The business closures began in late March to early April this year. On April 9 Kazem Mousavi, the chief justice of Fars province, asked the General Cultural Council to give the judiciary permission to order the sealing-off of any premises in which “indecency” was regularly observed. “Debauchery is rife in parts of Shiraz,” he claimed, “as if a flood has swept us away.”
This is not the first time shops in Shiraz have been targeted on pretexts like “corruption”, “non-observance of decency” and, of course, people’s lack of hijab. In 2019 at least 110 coffee shops and other commercial premises were closed by officials.
This time, however, Mousavi went further, saying the properties themselves would be confiscated: “This will be one of the defining policies of the judiciary in Fars province.” Among the newly-seized units are Café 404, Mood Bar, Roller cafe, Bencotto restaurant, the Blue Café cultural hub and a book store, Bookland.
One observer in Shiraz told IranWire: “Everything people-centered that was created under the previous [local] administration is being dismantled.” The new speaker of Shiraz City Council, they added, was “a stubborn Basiji” who previously helped suppress protesters in the city in 2017: “The mob is working under him.”
The now-offline Bdood bicycle sharing system used to offer people the chance to cycle through Shiraz on an hour-by-hour basis free of charge. It was part of a wider set of initiatives aimed at reducing car use and improving air quality. Its creators wrote delicately on Instagram: “We were deprived of the reward of continuing to serve the honorable citizens of Shiraz.”
News outlets close to or controlled by the IRGC, including Tasnim and Fars, suggested Bdood had financial difficulties. But last July, the same scheme was part-pulled in Mashhad, another holy city and pilgrimage destination in Iran, due to sex discrimination on the part of the authorities. Women who tried to use the bikes were greeted with an error message that read: “Dear lady, use of shared bicycles has been provided for you in women's parks. Please refer to those parks to use the service.” It came after Ahmad Alam al-Hoda, Mashhad’s Friday Imam and President Raisi's father-in-law, had used a June 2020 sermon to call for a ban on women cycling in public spaces.

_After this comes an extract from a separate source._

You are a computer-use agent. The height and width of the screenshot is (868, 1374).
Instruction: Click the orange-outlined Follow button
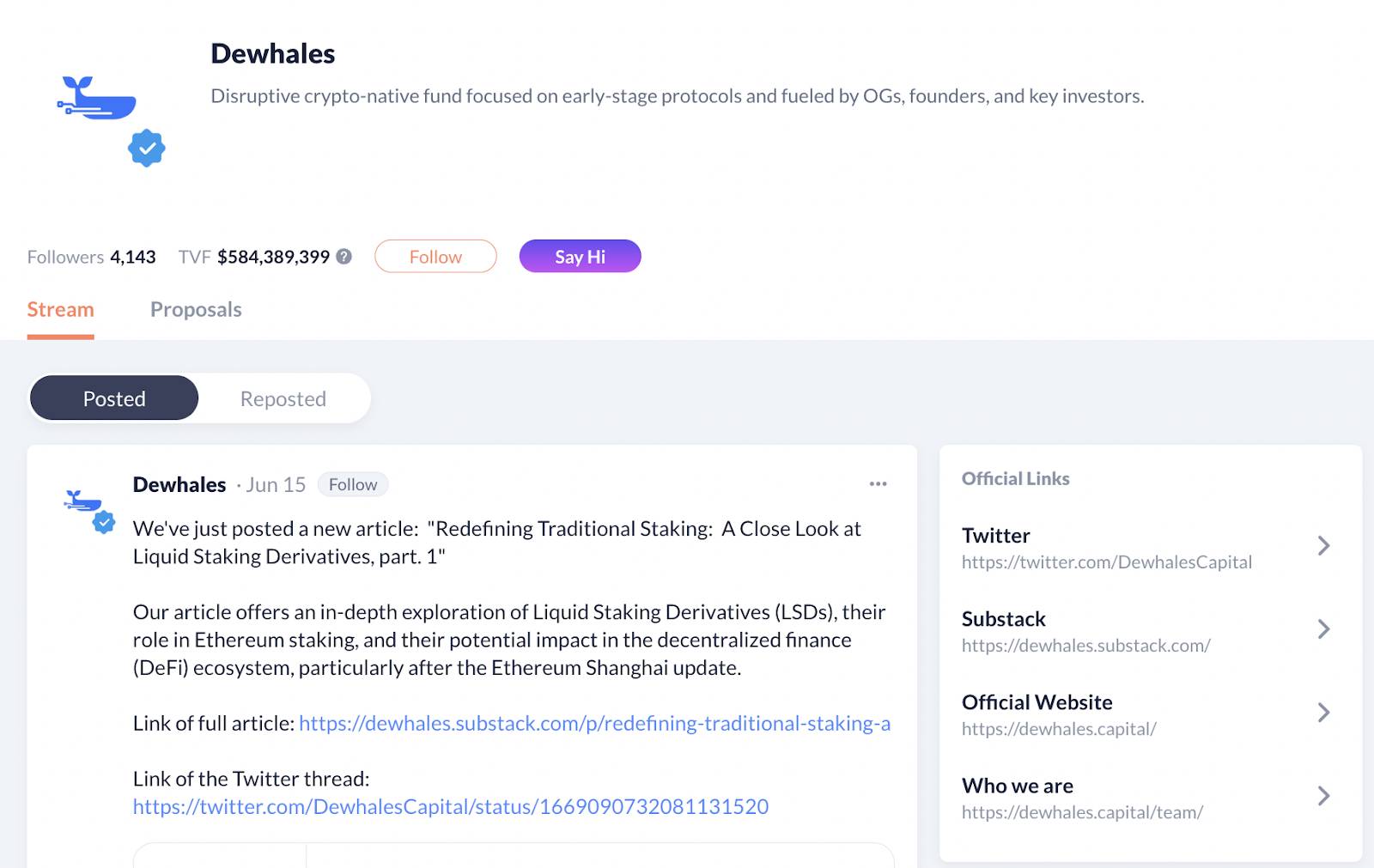435,256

Will Shiraz Shrug Off the Latest Intrusions?
Some citizens of Shiraz have also reported an uptick in the number of so-called “guidance patrols” in different parts of the city. Data from the popular app Gershad, which provides live information on the patrols’ reported locations, appears to support this belief.
Harassment of women over veiling tends to intensify in the summer months in Iran. But this June the Enjoining Good and Forbidding Evil Headquarters raised the stakes, saying two sets of special events would be held to help “control bad hijab”: a training camp to “reform” government employees, and a “Hijab and Chastity Day” for cultural propaganda.
Nevertheless, one Shirazi café owner told IranWire, he expected little to change. “Several of those skater children have been coming to my café for a long time. All of them were born in the late 2000s and now they wear masks so they won’t be recognized.
“But no matter what the Islamic Republic does, it cannot take the spirit away from Shiraz. Shiraz has a long history of coexistence between people of different religions. It survived the Mongol invasion. You’ve seen the videos: in Shiraz, every neighborhood is full of passion and life. The Mongols couldn’t stop it, and neither can the Islamic Republic."
And under his breath, he whispered a few lines of Hafez:
"Dye the prayer-carpet with liquor, if the Magian Elder bid/ For the wayfarer the stages, and the way alone, can tell."*
*A famous verse from Hafez's Ghazal No.1, as translated by John Payne.